Cloud Firestore の AutoId について、実装・組合せ・衝突確率をちょっと掘る

2021/12/11

Tech

Cloud Firestore に新しいドキュメントを追加するときに SDK が自動で作成してくれる ID について調べたメモ。

const colRef = collection(db, "school-idols");
const docRef = await addDoc(colRef, { name: "Minami Kotori" });

// 👇 作成されたドキュメントのID
console.log("Doc ID: ", docRef.id);

const newIdolDocRef = doc(collection(db, "school-idols"));

// 👇 ドキュメントの参照のID
console.log("Doc ID: ", newIdolDocRef.id);

実装を見る

ID 生成は、firebase-js-sdk#doc() で呼び出している AutoId.newId() で行っている。

AutoId.newId()

ref: [email protected] - misc.ts

class AutoId {
  static newId(): string {
    // 👇 ID に使う文字は英数字 (62 種類)
    const chars =
      "ABCDEFGHIJKLMNOPQRSTUVWXYZabcdefghijklmnopqrstuvwxyz0123456789";

    // 👇 256未満の範囲の、chars.lengthの最大倍数を取得する
    // このあと取得する乱数は0以上256未満の整数で、剰余演算を使ってchars中から文字を決定する
    // chars.lengthの倍数ではない数字で計算を行うと、余りの数だけ文字に偏りが生じてしまう
    const maxMultiple = Math.floor(256 / chars.length) * chars.length;

    debugAssert(
      0 < maxMultiple && maxMultiple < 256,
      `Expect maxMultiple to be (0, 256), but got ${maxMultiple}`,
    );

    let autoId = "";
    const targetLength = 20;

    // 👇 targetLength (20文字) 分、乱数で文字を取得する
    while (autoId.length < targetLength) {
      // 👇 40bytes 分の乱数(0以上256未満の整数が40個入った配列)を取得する
      // 乱数の詳細は後述
      const bytes = randomBytes(40);
      // 👇 取得した乱数(1つずつ)を使って
      for (let i = 0; i < bytes.length; ++i) {
        // 👇 maxMultiple 未満の乱数のみを使う
        if (autoId.length < targetLength && bytes[i] < maxMultiple) {
          // 👇 剰余演算で、乱数とcharsから使う文字を決定する
          autoId += chars.charAt(bytes[i] % chars.length);
        }
      }
    }

    // 👇 targetLength (20文字) を満たしているかチェック
    // どういうケースで例外的にwhile loopを抜けちゃうんだろう...? 🤔
    debugAssert(autoId.length === targetLength, "Invalid auto ID: " + autoId);

    return autoId;
  }
}

randomBytes()

乱数を取得するためのrandomBytes()は SDK が対象にしているプラットフォーム毎に実装が切り替わる。

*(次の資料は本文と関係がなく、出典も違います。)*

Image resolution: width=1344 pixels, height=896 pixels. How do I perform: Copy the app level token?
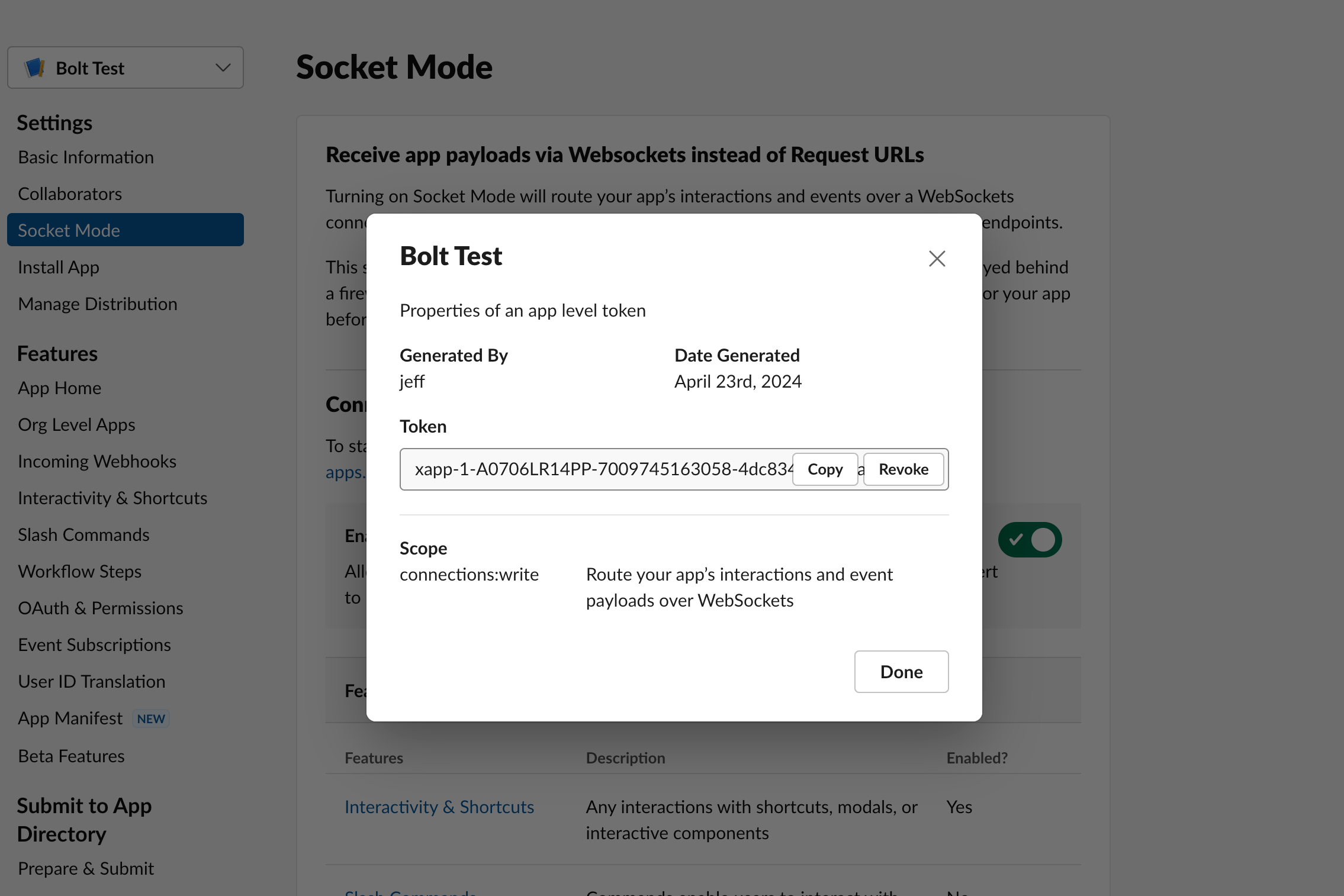(825, 469)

ブラウザー向けは platform/browser/random_bytes.ts 。

export function randomBytes(nBytes: number): Uint8Array {
  debugAssert(nBytes >= 0, `Expecting non-negative nBytes, got: ${nBytes}`);

  const crypto =
    typeof self !== "undefined" && (self.crypto || (self as any)["msCrypto"]);
  const bytes = new Uint8Array(nBytes);

  if (crypto && typeof crypto.getRandomValues === "function") {
    // 👇 Crypto が実行できる環境ならば、crypto.getRandomValuesで 8 ビット符号なし整数値
    // crypto.getRandomValuesで 8 ビット符号なし整数値 (0~255) を 取得する
    crypto.getRandomValues(bytes);
  } else {
    // 👇 出来ない場合、Math.random()で作成する
    for (let i = 0; i < nBytes; i++) {
      bytes[i] = Math.floor(Math.random() * 256);
    }
  }
  return bytes;
}

値の組合せ

AutoId.newId で取得できる文字列にどれぐらいの組合せがあるか、(とりあえず)UUID で比較してみる。

UUID v4

UUID v4 は 122bit でランダムな値を作っているので、0 が 36 個通り。

uuid v4
> 2**122
< 5.316911983139664e+36

AutoId.newId

一方、AutoId.newId は 62 種類の文字を 20 個並べるため、0 が 35 個通り。

AutoId.newId
> 62**20
< 7.044234255469981e+35

0 が 1 個違う(UUID の方が組合せが多い)けれど、35 と 36 の違い…。

衝突確率の比較

誕生日攻撃(wiki) を参考に

最初の衝突が発生するまでに行わなければならない試行回数

を比較してみる。

uuid v4
> Math.sqrt((Math.PI/2) * 2**122)
< 2889945641877637600 => 約 2.8e+18

AutoId.newId
> Math.sqrt((Math.PI/2) * 62**20)
< 1051905760682725200 => 約 1.0e+18

衝突確率(超ざっくり)は 倍以上違うとも言えるし、桁は同じ とも言える。

つまり

Firestore が作成する ID は

乱数で作成した英数字 20 文字の文字列
乱数はブラウザーの場合、crypto.getRandomValues() か Math.random() で生成される
- ID のばらつきはこれらの API に依存する
組合せは UUID より少ない
- ただし、0 が 36 個か 35 個かの違い
衝突確率は UUID の方が低い
- ただし、上一桁が 2 か 1 の違いで、桁(e+18)は同じ

余談

AutoId.newIdによる ID が何故 20 文字なのかは、Issues/PR を漁ったけれど分からなかった。仮に 21 文字にした場合の組合せは

> 62**21
< 4.367425238391388e+37

なので、組合せの数の関係はAutoId.newId 20 文字 < UUID v4 < AutoId.newId 21 文字 という感じになる。

「UUID v4 と同じくらいの組合せを稼げて、計算コストも考慮して、20 文字」ってなったのかなぁ…🤔